Atlein élargit son horizon

Pour son deuxième show dans le calendrier parisien, Antonin Tron confirme son talent et place la barre plus haut. Le trentenaire, qui a lancé sa marque de prêt-à-porter féminin, Atlein, en 2016, en se spécialisant dans le jersey, élargit sa palette pour le printemps-été 2018 en explorant de nouvelles matières et constructions.

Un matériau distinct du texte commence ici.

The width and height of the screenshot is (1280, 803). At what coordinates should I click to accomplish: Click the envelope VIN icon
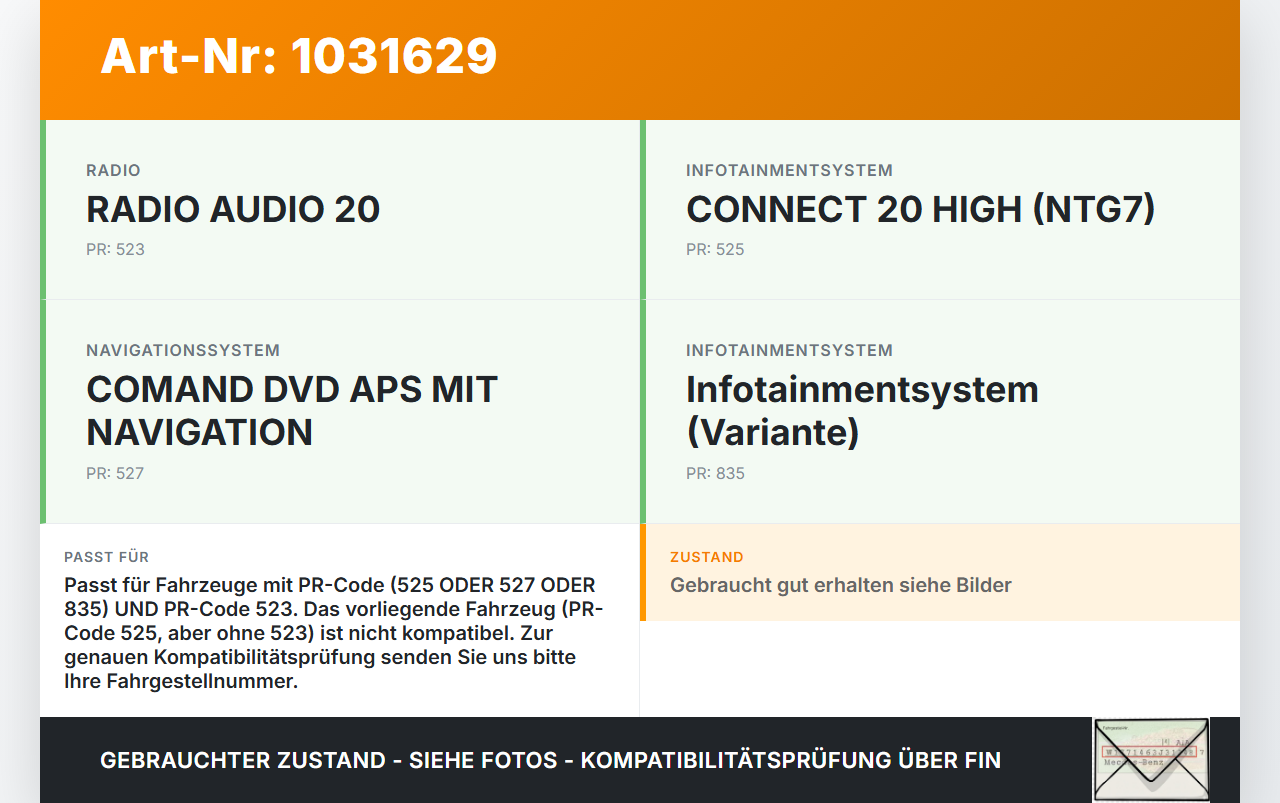click(1151, 760)

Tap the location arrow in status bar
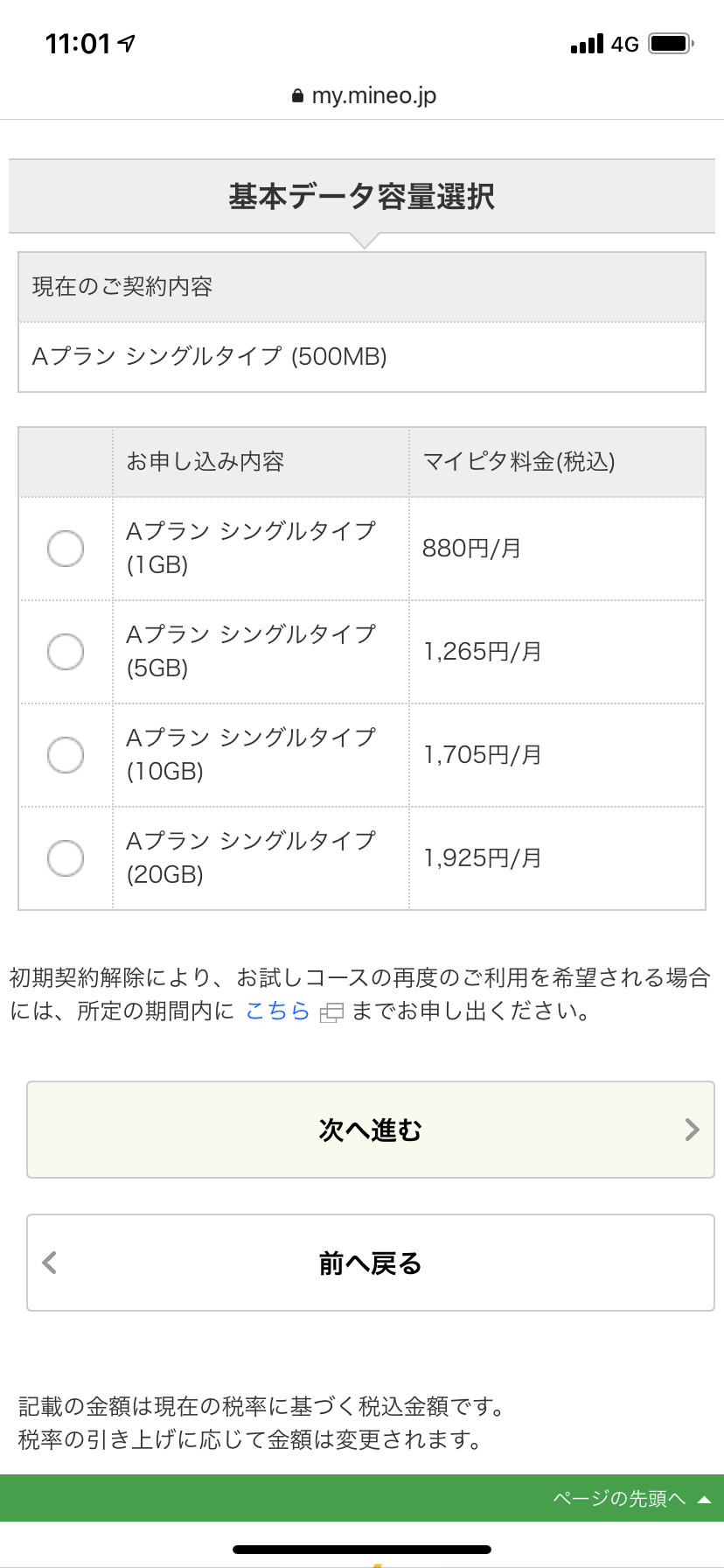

Atlein explore de nouveaux territoires - DR
 
Le designer dit s’être inspiré du thème de la mémoire pour réaliser cette troisième collection, qui a défilé jeudi dans la néo-classique Chapelle expiatoire, située derrière la Madeleine. Une mémoire subjective, où les différents lambeaux de souvenirs semblent s’être posés sur les vêtements comme autant de strates diversifiées aboutissant à un travail intense et totalement renouvelé.
 
« Je suis toujours dans l’idée du mouvement, mais il y a dans cette collection une évolution assez forte. Avant, je travaillais sur un drapé très maîtrisé. Aujourd’hui, j’évoque le mouvement différemment avec de pièces outwear en coton très différentes de ce que je faisais auparavant. L’idée, c’est de devenir une maison de prêt-à-porter complète », confie Antonin Tron en backstage.
 
Ainsi, le jersey est toujours présent dans certaines robes, qui glissent sur le corps, mais aussi mélangé à de la viscose ou superposé dans de savantes compositions. Le tissu s’enroule, se fronce, s’entrecroise, se plisse, créant parfois des ouvertures inattendues.
 
Un tissu technique rouge vient par exemple s’incruster dans un pull-over beige tricoté, comme une coulée vive dans le vêtement, créant un relief particulier. Un voile bleu posé sur une robe rouge moulante lui donne des reflets violets. D’autres robes sont construites à partir de différents pans d’étoffes, assemblés de manière asymétriques ou dans des matières hybrides mêlant souvent deux univers opposés.
 
Une partie de la garde-robe se concentre sur des pièces outwear en coton travaillées près du corps. La structure de certains corsages ou pantalons de motocross est apparente. « En fait, je me suis senti libre par rapport à ce que je faisais, allant puiser dans mon passé, notamment dans mes années de formation à l’école, où j'étais spécialisé dans le menswear, que j’ai longtemps pratiqué aussi chez Louis Vuitton Homme », conclut Antonin Tron.